Moving Forward from the Diversity Summit
CCESL works to ensure the event is a launching pad for meaningful action
Note: This article was updated on Feb. 8, 2021.
After hours of listening to powerful keynote addresses and insightful panels, it was time to start talking.
Seated at round tables in the Cable Center, attendees of DU’s annual Diversity Summit shared both lunch and ideas, trying to tackle the biggest question of the two-day event: “What’s next?”
“It's a really exciting opportunity to take the things you’ve been learning and grappling with over the course of the summit and translate that into answers,” said Anne DePrince, director of the Center for Community Engagement to advance Scholarship and Learning (CCESL), which sponsored the Call to Action Working Lunch Friday afternoon. “Our goal is to continue many of the conversations that have been under way for the last day and a half.”
As people walked through the door, they chose to sit at themed tables. Each focused on one of 10 different themes related to community service, research, teaching and identifying community needs, among others.
Faculty, staff, students and community members intermingled, getting to know one another while sharing their perspectives on summit events. Fellows and members of the CCESL program sat in too, encouraging and prompting dialogue.
“You have a lot of ideas that are sparked, but you wonder: ‘OK, how can I actually go out and make an impact?’” said Lauren Collins, a graduate student and CCESL fellow. “Community engagement is a way to start making a difference. People find they actually have common ground with people who are different than them, and then you can work together to make a change.”
After lunch, many participants stuck around to continue the dialogue, working to tackle what DU calls “Grand Challenges.” Groups comprising all segments of the University and greater community collaborated to identify pressing issues and develop the first steps to solving them.
Sometimes, conversation didn’t come easy.

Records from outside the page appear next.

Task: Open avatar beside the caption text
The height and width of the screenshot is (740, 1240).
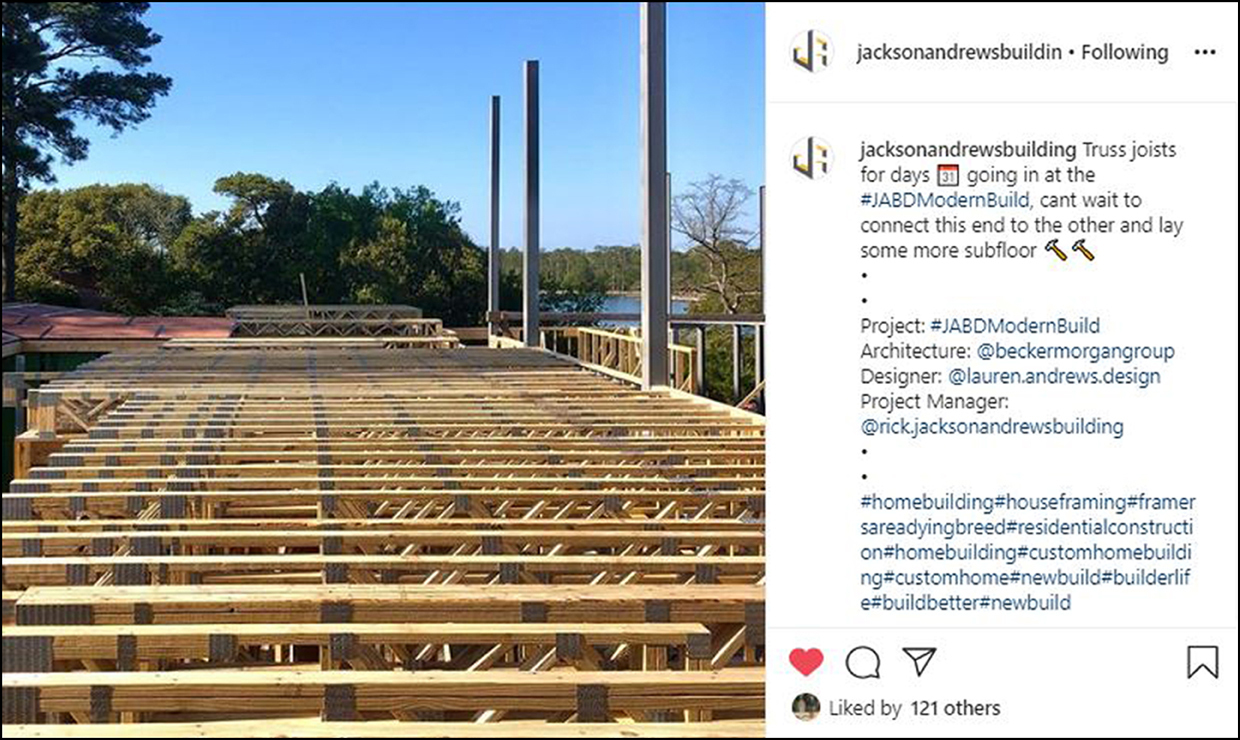Action: tap(812, 158)
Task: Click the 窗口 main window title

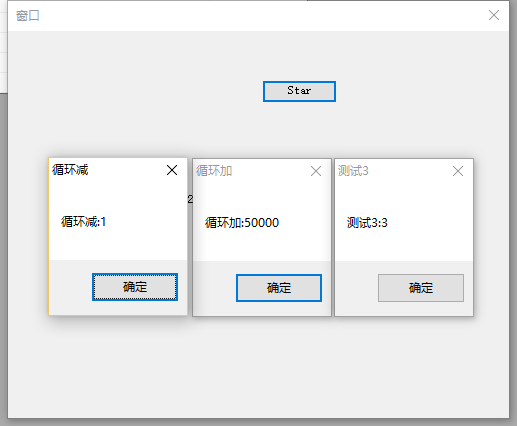Action: click(x=28, y=16)
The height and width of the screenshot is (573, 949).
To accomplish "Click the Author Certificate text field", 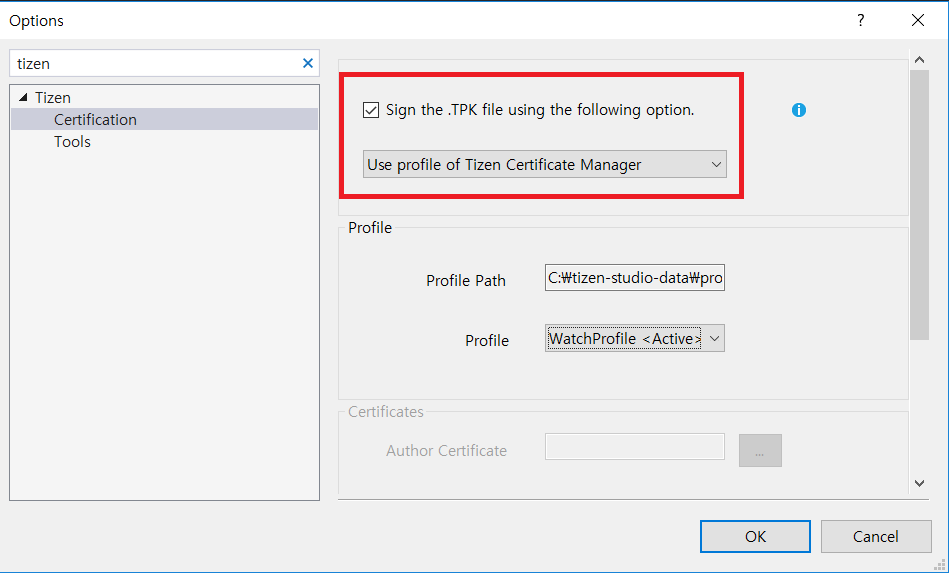I will coord(635,447).
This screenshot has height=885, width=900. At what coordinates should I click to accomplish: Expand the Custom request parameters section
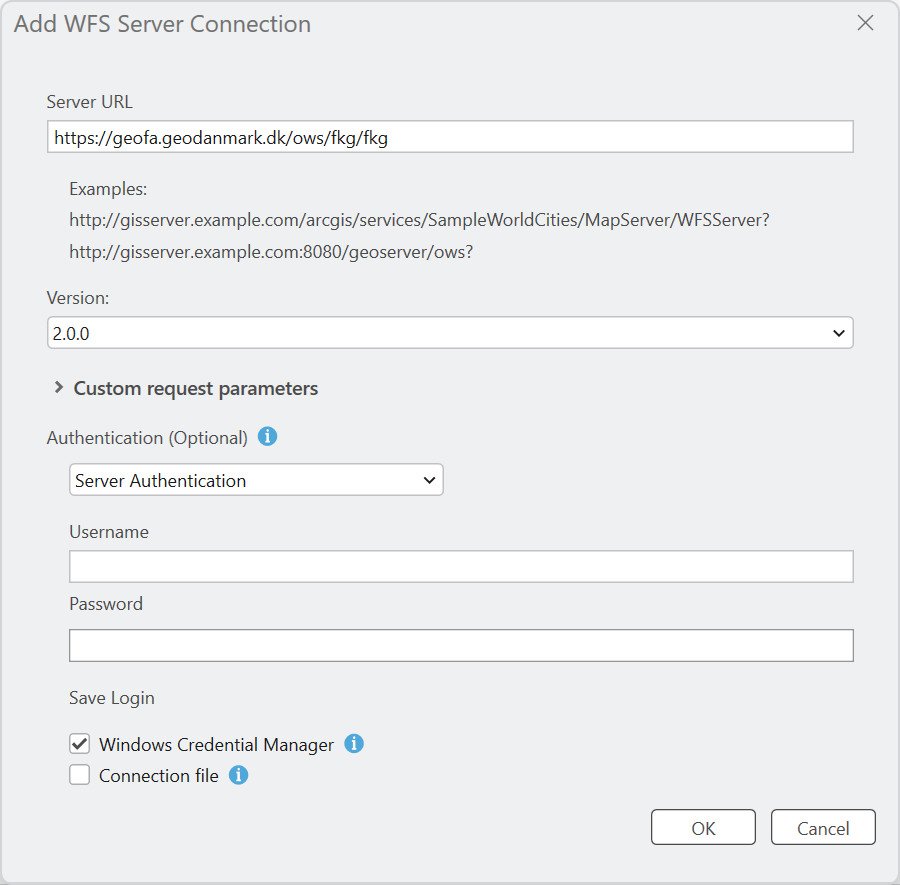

“I think you have to be comfortable with silence for a little bit,” Collins said. “I think we’re way too used to people just jumping in, and it takes a while to think about and formulate ideas. [It’s important to] have the right amount of time to get to know people, have them sit with ideas and start talking.”
DePrince calls it “intentional relationship building,” which she considers critical to organizing and understanding the self-interests of others.
“It's not about the ivory tower deciding we’re going to do something this way and hope everybody likes it,” she said. “It's change with communities. Not change for communities or change to communities, but this collaboration. It's about sharing risk and sharing benefits and sharing responsibility.”